Journalism from most major national media houses in India is pitiful, to say the least, with the painstaking bias of some outlets for the establishment and its corporate Hindutva path totally visible. The immorality of Godi Media is something that has been talked about, but the work of local media outlets in the state of Gujarat could be one of the signs of an alternative to propagandist media: local and independent media.
Dear #Gujarat govt:Pl tell us why people are cremating their loved ones in open grounds in #Gujarat. This video is from #Surat and ppl are compelled to do the last rites in open ground coz of huge waiting list at crematoriums. #coronavirus #Covid19SecondWave #GujaratModel? pic.twitter.com/n4JukArD5R
— Deepal.Trivedi (@DeepalTrevedie) April 12, 2021
Media in Gujarat has been on the front foot against the Gujarat government’s attempts to fudge the COVID-19 numbers in the state. On April 13, the government said that the city of Jamnagar had seen 0 (zero) Covid deaths, however, local media reported a minimum of 54 COVID deaths.
They got these accurate numbers by camping outside cremation grounds all night, covering the grounds, and counting the bodies disposed of via the COVID protocol (which differs from your usual cremation). Journalism in India has been reduced to loud islamophobic men shouting about half-baked conspiracies against the government, and seeing such honest journalism is a surprising change.
A similar report in Ahmedabad by Gujarati outlet ‘Sandesh’ refuted the government’s claims that only 20 people had died on April 12th, with its reporters counting at least 63 dead from COVID in just one hospital.
The Gujarat government’s attempts to hide deaths are not just limited to these two cities, as the city of Surat, where some crematoriums have seen the metal in their furnaces melt from the continuous smoke of burning bodies.
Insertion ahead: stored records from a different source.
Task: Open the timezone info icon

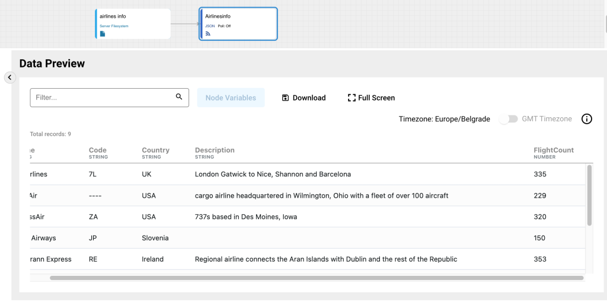Action: [586, 119]
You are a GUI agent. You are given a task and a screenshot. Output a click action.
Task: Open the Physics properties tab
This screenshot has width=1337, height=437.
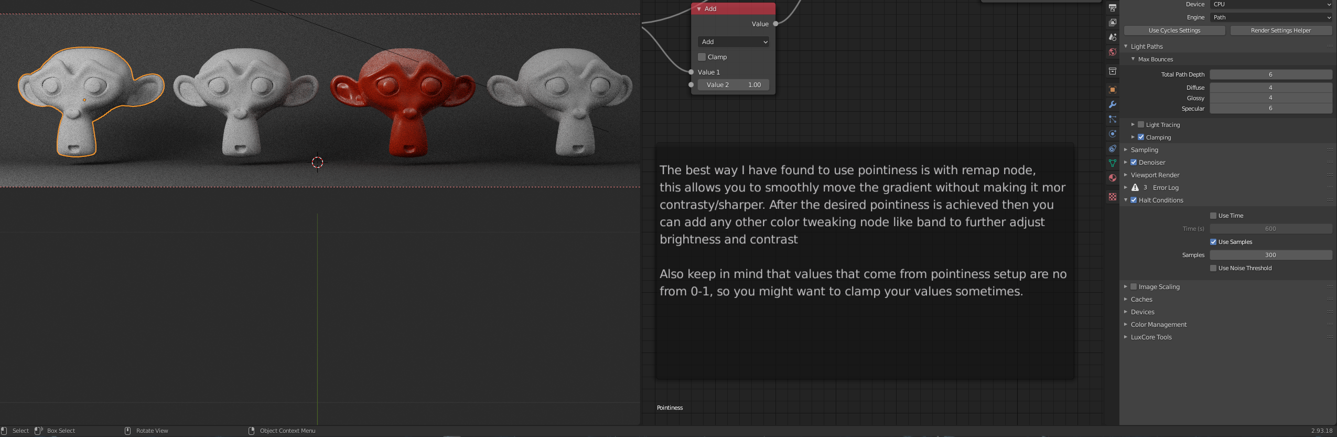[x=1112, y=134]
Crematoriums are running out of wood for pyres and are forced to use petrol or Kerosene to burn the bodies instead of ghee. The Surat Municipal Board has had to re-open 3 closed crematoriums without furnaces and multiple bodies have been seen to be cremated together, to shorten the waiting period, which can go up to 8-10 hours.
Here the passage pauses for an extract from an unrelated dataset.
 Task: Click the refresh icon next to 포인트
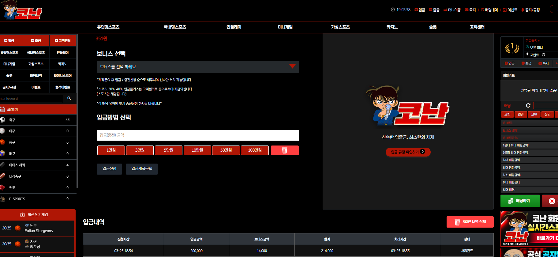[x=543, y=55]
The Gujarat government claimed that Surat had only seen 22 deaths on April 12th and 13th.
With our social media feeds filled with pleas for remdesivir, plasma, hospital beds, and ventilators, arguments can be made that this is just more negative news. However, the fact remains that reporting government fudging is necessary, especially when it is playing with the lives and safety of people, and treating the dead as a number that can be misrepresented.
#Thread on "Don't spread negativity"
Since the pandemic began, a lot of citizens raised their voices online to try and hold our governments and media accountable to doing better by us in this time of crises.
Here's what we were countered with online:
— Nikhil Taneja (@tanejamainhoon) April 16, 2021
The government trying to impose a false sense of safety will only be detrimental, both in the short and long run, as people will naturally take fewer precautions if they feel that there is nothing to worry about in their area. This would lead to more people getting infected, and more death. This is the reason government numbers in the pandemic need to be accurate.
However, governments in BJP-ruled states have repeatedly tried to fudge the numbers, with a similar situation brewing in Uttar Pradesh. A crematorium had walls put up around it so that reporters could not count the deaths in Lucknow or make videos. The BJP, in its hastiness, to take pot-shots at governments in Maharashtra, Delhi, and West Bengal is playing with their own constituent’s lives and the fate of the country.
Perhaps, more couldn’t be expected from a government that is prioritizing the Kumbh Mela and state elections during a pandemic.
The other reason this true reportage remains vital is the reason journalism has been vital in democracy for decades. To bring light to issues and failures of the government and to put pressure on the government to respond and remedy the situation. According to a report by The Scroll, the Shifa Hospital ran out of oxygen for Covid-19 patients, and only got more oxygen after the media reported on it.
Gujarati newspaper Divya Bhaskar demanded accountability from state BJP Unit CR Patil by publishing his number and urging readers to call and ask how he got 5,000 doses of Remdesivir in Surat during a country-wide shortage.
A government that is not prioritizing its people, be it the centre or the state governments, should be questioned and held accountable. The BJP government has completely mismanaged the second wave of the pandemic, but Godi media has brought no attention to the government’s shortcomings and the severity of the position.
The response of local media in Gujarat, and several other states shows that the consumer of news has an alternative beyond the biased. Local and independent media outlets like Sandesh in Gujarat, and examples like PARI (People’s Archive Of Rural India) for national news, show that maybe, journalism is not yet destroyed in our country.